• **Fragmento de origen**
"""
Leyendas de Aldeavieja: el aviador


          Han quedado atrás los cerros del Caloco y sigo la cinta gris de la carretera; a tres mil pies de altura los pocos coches que, a esa hora, circulan por la N-VI parecen diminutos insectos correteando por el campo; enseguida asoma tras un cerrete la mole de la iglesia de Villacastín, rodeada por el caserío y los campos que, en esta estación del año, amarillean desde el color oro al tostado; ya falta poco.
"""
• **Ejercicios propuestos**
a: Según el relato del aviador, ¿qué iglesia asoma tras un cerrete?
b: Reproduce el relato del aviador desde "Leyendas de Aldeavieja: el" hasta "ya falta poco.".
c: Retoma el relato del aviador y prosíguelo a partir de su última frase.

• **Material proporcionado**
"""
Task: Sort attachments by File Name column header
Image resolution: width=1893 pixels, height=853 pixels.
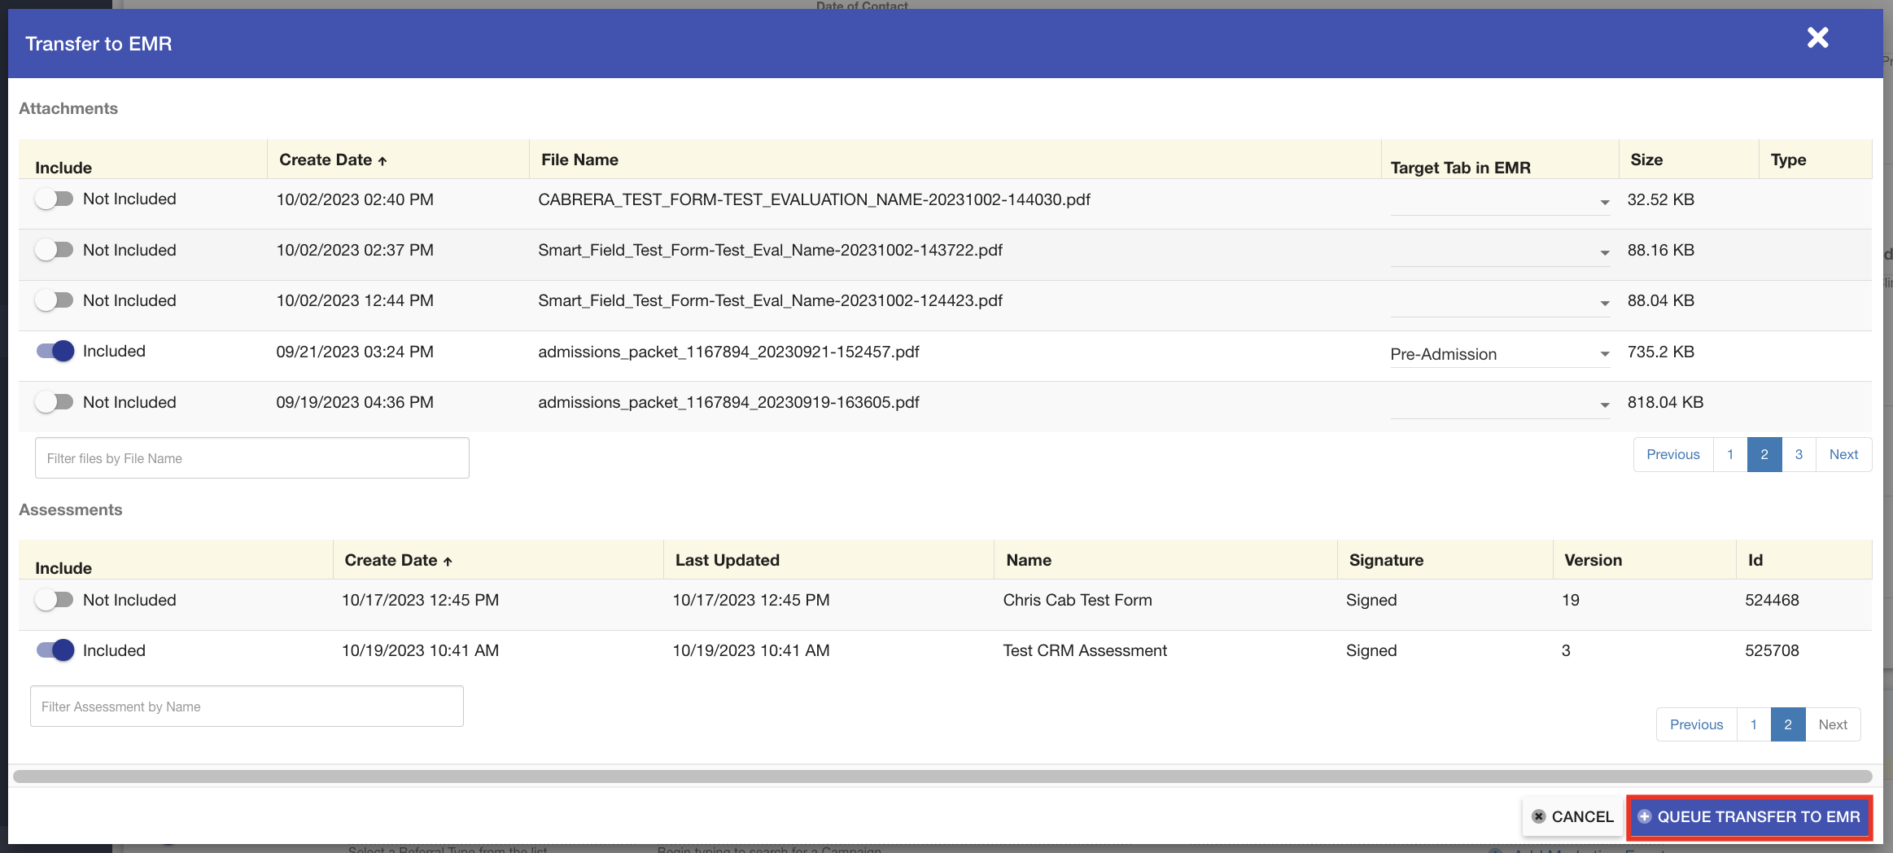Action: point(579,160)
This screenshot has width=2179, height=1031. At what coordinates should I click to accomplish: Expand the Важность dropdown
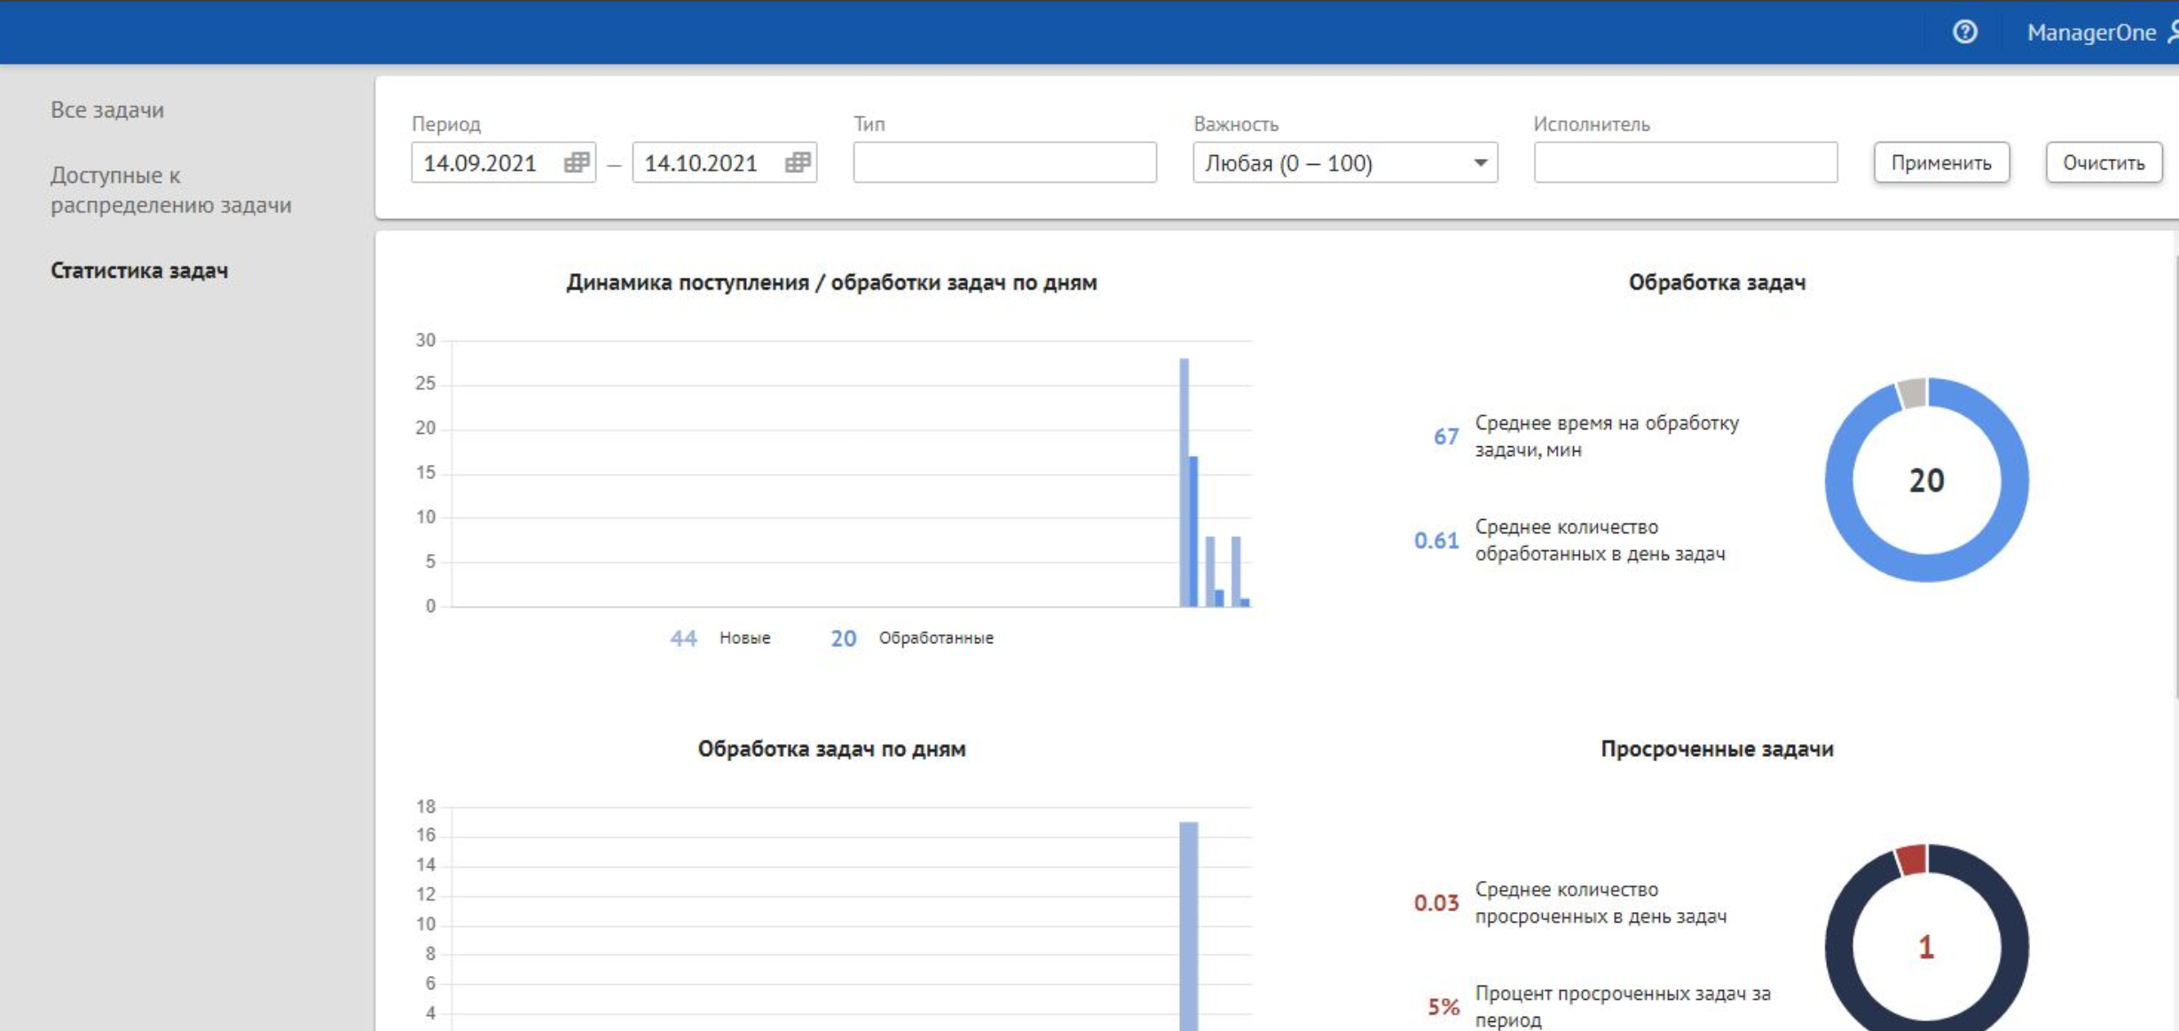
"""
• **Soluciones del ejercicio**
a: La iglesia de Villacastín.

b:
Leyendas de Aldeavieja: el aviador


          Han quedado atrás los cerros del Caloco y sigo la cinta gris de la carretera; a tres mil pies de altura los pocos coches que, a esa hora, circulan por la N-VI parecen diminutos insectos correteando por el campo; enseguida asoma tras un cerrete la mole de la iglesia de Villacastín, rodeada por el caserío y los campos que, en esta estación del año, amarillean desde el color oro al tostado; ya falta poco.

c:
          Enfilo las ruinas de la ermita de San Cristóbal y voy descendiendo poco a poco hasta los mil pies, aproximadamente, unos trescientos metros; ante mí se despliegan las casas del pueblo, a la derecha la calle Ancha, paralela a la carretera la de Segovia; luego la plaza y la iglesia y de fondo Cabeza Gonzalo y Silla Jineta; los 600 caballos de fuerza rugen al pasar sobre los tejados, las gentes, los animales, si me diera tiempo reconocería a éste o a aquel; miro hacia mi casa, allí estarán ahora, en el patio, tomando el sol…
          Al llegar cerca de la sierra muevo los pedales para girar mientras inclino, levemente, la barra; bajo el morro del avión un poco más; pasaré sobre la vertical de las eras, lo más bajo posible, atento a la torre de la iglesia…
          A 330 kilómetros por hora les veo quitarse el sombrero de paja y saludar, alguno sujeta los mulos para que no se espanten, mientras la chiquillería que hace un rato jugueteaba por la plaza corre en mi dirección agitando los brazos frenéticamente; balanceo las alas a modo de saludo y me preparo para hacer otra pasada…


..........
          -Mira, un avión.
          -Que bajo va.
          -¡Y tanto…!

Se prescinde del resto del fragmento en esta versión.